▸ **Action item**: The whole listing, please: repeat it exactly, with the pictures left out.

▸ **Provided material**:
.....

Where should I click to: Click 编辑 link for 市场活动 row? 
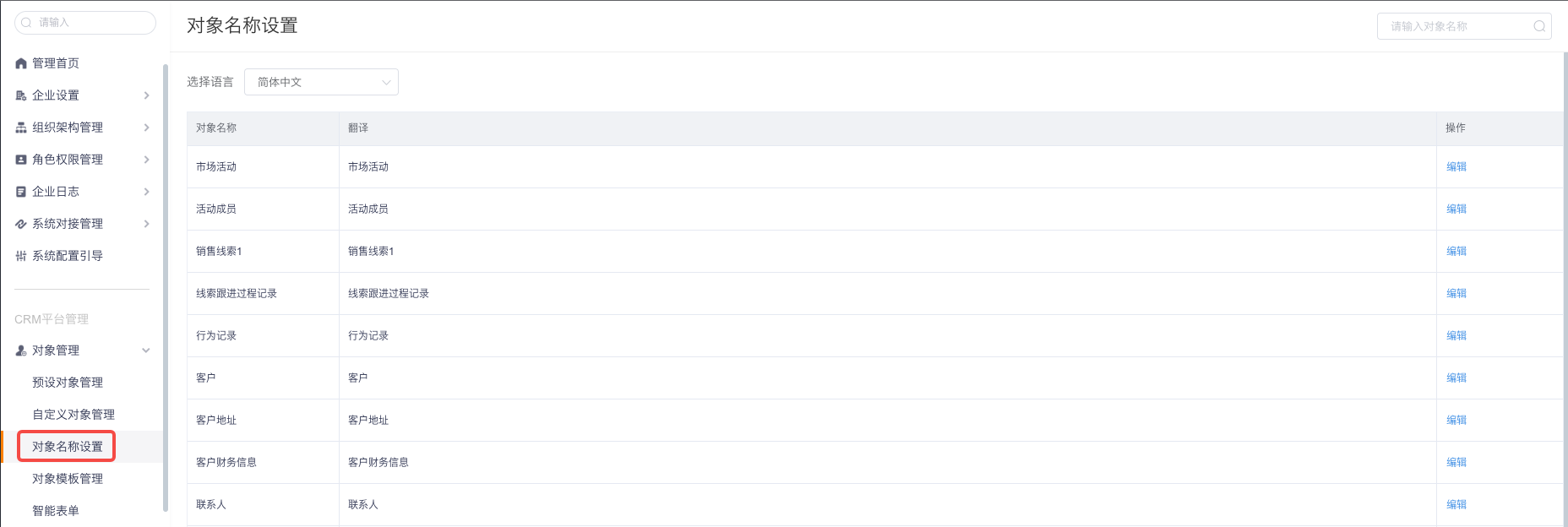tap(1456, 166)
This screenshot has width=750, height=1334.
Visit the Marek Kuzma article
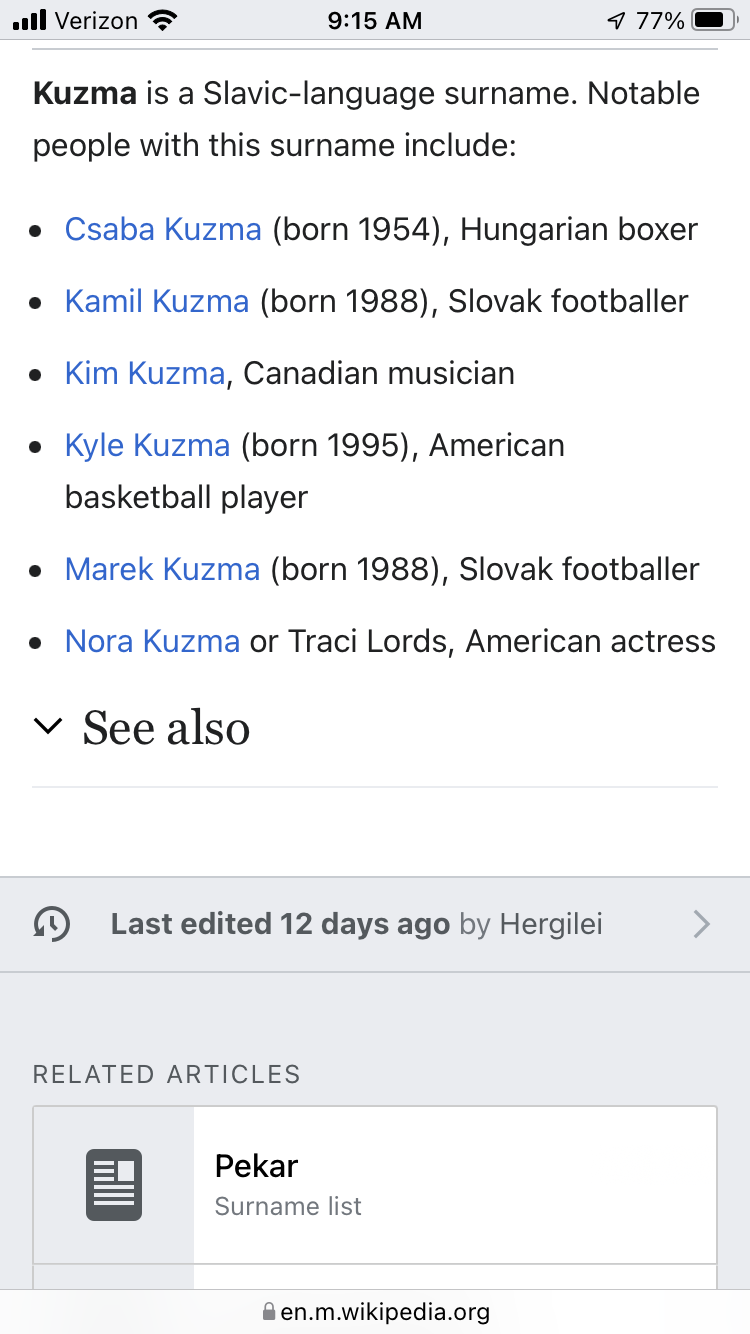tap(162, 569)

.....

▸ **Exercise response**:
Where should I click to: Click 编辑 link for 市场活动 row? 
tap(1456, 166)
This screenshot has width=750, height=1334.
Visit the Marek Kuzma article
tap(162, 569)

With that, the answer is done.